6-Week Bioinformatics Interview Prep Roadmap
This roadmap assumes you have a biology or CS background and roughly 10 hours per week available. It prioritizes the resources that senior interviewers actually cite, not bootcamp curricula.
Weeks 1–2: Format literacy and sequence fundamentals
- Read the SAM/BAM format paper (Li et al. 2009) — the original spec. Know all 11 mandatory fields and CIGAR operations including extended
=/X. - Work through the NCBI BLAST+ documentation — run a blastp and blastx search, adjust E-value and word size, inspect the output format.
- Complete the EMBL-EBI Introductory Bioinformatics Pathway (3+ hours; covers Ensembl, UniProt, Expression Atlas).
- Explore the UCSC Genome Browser docs — load a BED track, query the Table Browser, and use the Genome Graphs view for GWAS data.
- Pick one Galaxy Training Network tutorial from the Variant Analysis or Transcriptomics topic as an end-to-end hands-on workflow without local infrastructure.
Weeks 3–4: NGS pipelines and differential expression
- Read the GATK Best Practices overview and germline pipeline page. Be able to explain BQSR and GVCF-based joint genotyping.
- Work through the DESeq2 vignette (Bioconductor) end to end — construct a DESeqDataSet, run the model, apply lfcShrink with apeglm, and interpret the MA plot. Raw counts required.
- Read the Bioconductor rnaseqGene workflow for the full FASTQ-to-DE picture including tximport for Salmon output.
- Use the Biopython tutorial to write a script using Bio.Entrez and Bio.Blast — practicals reinforce reading.

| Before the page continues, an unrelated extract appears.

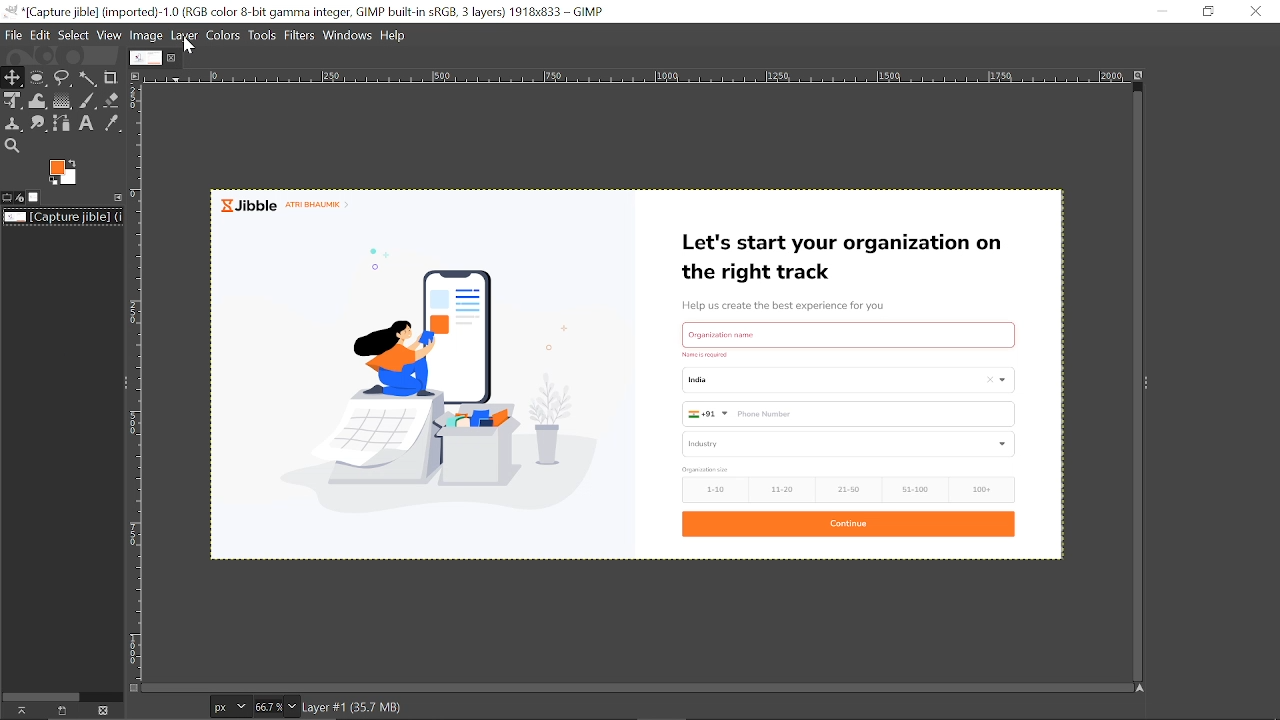  What do you see at coordinates (112, 99) in the screenshot?
I see `Eraser tool` at bounding box center [112, 99].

Weeks 5–6: Senior topics, postmortems, and practitioner perspective
- Read the AlphaFold 2 paper (Jumper et al., Nature 2021) — Methods and Extended Data. Know the Evoformer, pLDDT, and CASP14 0.96 Å RMSD95. Read the AlphaFold 3 paper (Abramson et al., Nature 630, 493–500, 2024) for the scope extension to protein-DNA/RNA/ligand.
- Read the Scanpy paper (Wolf et al. 2018) and the scRNA-seq challenges review (Nature Reviews Genetics 2018).
- Follow Heng Li’s blog for alignment design decisions (BWA, SAMtools, minimap2 author). Read the Lior Pachter blog for RNA-seq methodology critique and comp bio commentary.
- Memorize the six postmortem incidents — Potti (retracted NM + JCO), Excel gene names (31% Abeysooriya 2023), ENCODE debate (Graur 2013), Schaefer CRISPR (retracted 2018), Sepich-Poore microbiome (retracted 2024), GWAS winner’s curse. Practice each in 60 seconds with the specific error mechanism named.
Where Bioinformatics Hiring Goes From Here
The 2026 bioinformatics interview tests three converging pressures: format and pipeline literacy proven at scale, ML methodology discipline that the genomics reproducibility crisis made non-negotiable, and awareness of named scientific failures that distinguish candidates who have read the primary literature from those who have only read summaries. Long-read sequencing, AlphaFold 3, and multi-omics integration are now table stakes — candidates who engage with those literatures will set the tone of the interview rather than react to it. The Potti errors, the Excel gene-name problem, and the Schaefer CRISPR retraction are documented in the primary literature; knowing them signals you read the field’s history, not just its present state.